Malcolm Sygrove

Personal information
- Full name: Malcolm Robert Sygrove
- Born: 17 February 1966 (age 60) Lutterworth, Leicestershire, England
- Batting: Right-handed
- Bowling: Right-arm medium

Domestic team information
- 1986–1988: Oxford University

Career statistics
| Competition | First-class |
| Matches | 8 |
| Runs scored | 37 |
| Batting average | 5.28 |
| 100s/50s | –/– |
| Top score | 8* |
| Balls bowled | 1,396 |
| Wickets | 20 |
| Bowling average | 46.65 |
| 5 wickets in innings | – |
| 10 wickets in match | – |
| Best bowling | 3/91 |
| Catches/stumpings | –/– |
- Source: Cricinfo, 28 March 2020

= Malcolm Sygrove =

English cricketer (born 1966)

Malcolm Robert Sygrove (born 17 February 1966) is an English former first-class cricketer.

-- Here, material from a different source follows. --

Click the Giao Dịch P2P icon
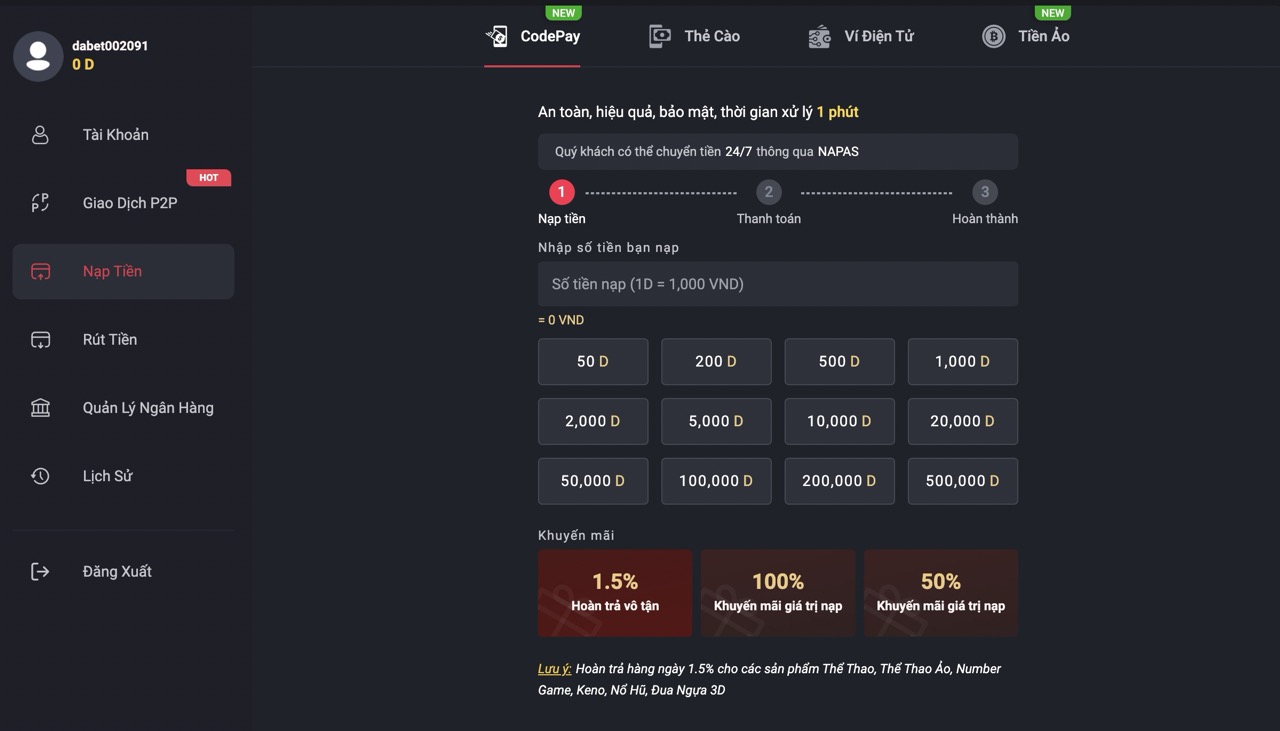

Sygrove was born in February 1966 at Lutterworth, Leicestershire. He later studied at St John's College, Oxford where he played first-class cricket for Oxford University. He made his debut against Lancashire at Oxford in 1986. He played first-class cricket for Oxford until 1988, making eight appearances. Playing as a right-arm medium pace bowler, he took 20 wickets in his eight matches, at an average of 46.65 and best figures of 3 for 91.